With Trump set to revive offshore exploration, Big Oil is developing cheaper ways to drill
On a hot, sunny May afternoon, flying fish leap out of the Gulf of Mexico’s brilliant blue waters near the steel legs of a Chevron Corp. oil platform, pursued by deep-water predators. “Is that a shark chasing them?” asks barge supervisor Jamie Gobert, peering over a rail. “Think it’s yellowfin tuna or maybe dolphin fish,” says Emile Boudreaux, his colleague.
Typically in the region, seeing so many deepwater creatures converging on a single spot would be unusual. But these denizens of the Gulf have a road map of sorts to Chevron’s huge Jack/St. Malo platform, a floating steel structure the size of three football fields about 200 miles off the Louisiana coast. The fish are following giant underwater pipelines that carry crude from three oil fields about 15 miles away in different directions from the Jack/St. Malo, like tentacles of an octopus. Unlike old-style platforms that suck oil from a field directly below, this weblike arrangement lets the Jack/St. Malo pump more than 3,000 gallons of crude a minute from the trio of fields.

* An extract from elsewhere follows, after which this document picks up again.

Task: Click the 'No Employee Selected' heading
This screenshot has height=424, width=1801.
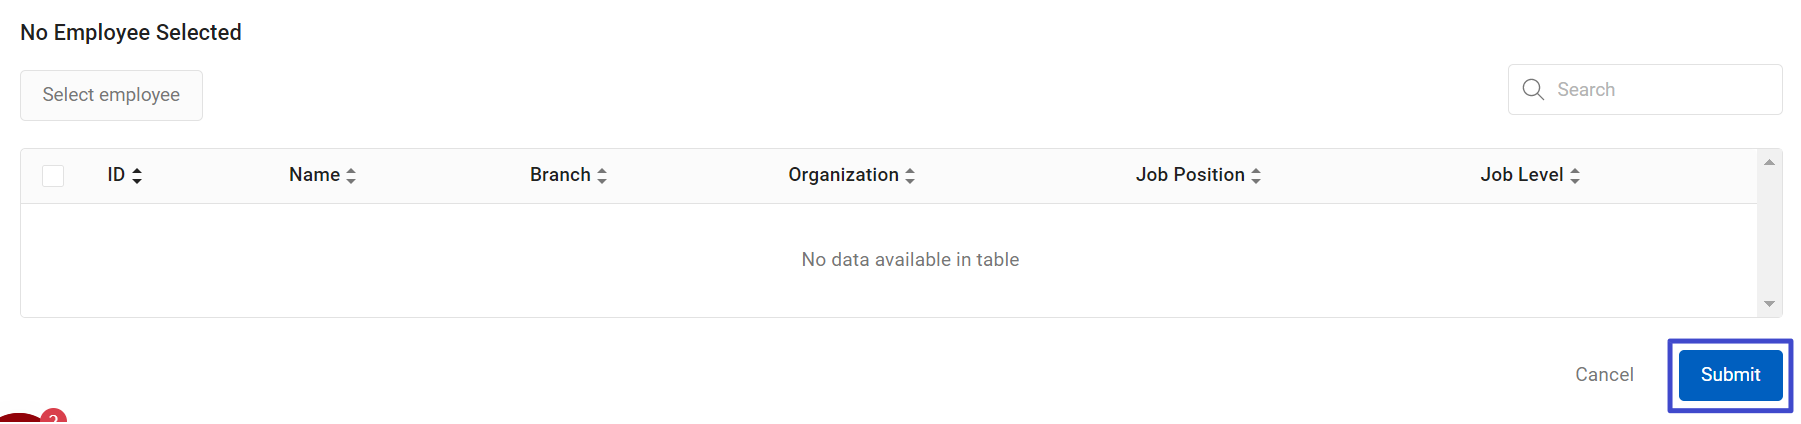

The three-for-one hub is part of a wave of innovation by oil majors including Chevron, BP Plc, and Royal Dutch Shell Plc that’s allowing deep-water production in the Gulf to bounce back from disasters both environmental (BP’s Deepwater Horizon spill in 2010) and financial (the oil-price crash of 2014).
While U.S. shale production has been dominating markets, a quiet revolution has been taking place offshore. The combination of new technology and smarter design will end much of the overspending that’s made large troves of subsea oil barely profitable to produce, industry executives say. New projects are targeting costs of about $35 to $40 a barrel, which would compete with the lowest-cost shale assets. Cutting costs lets operators tap oil reserves that were previously uneconomic to exploit.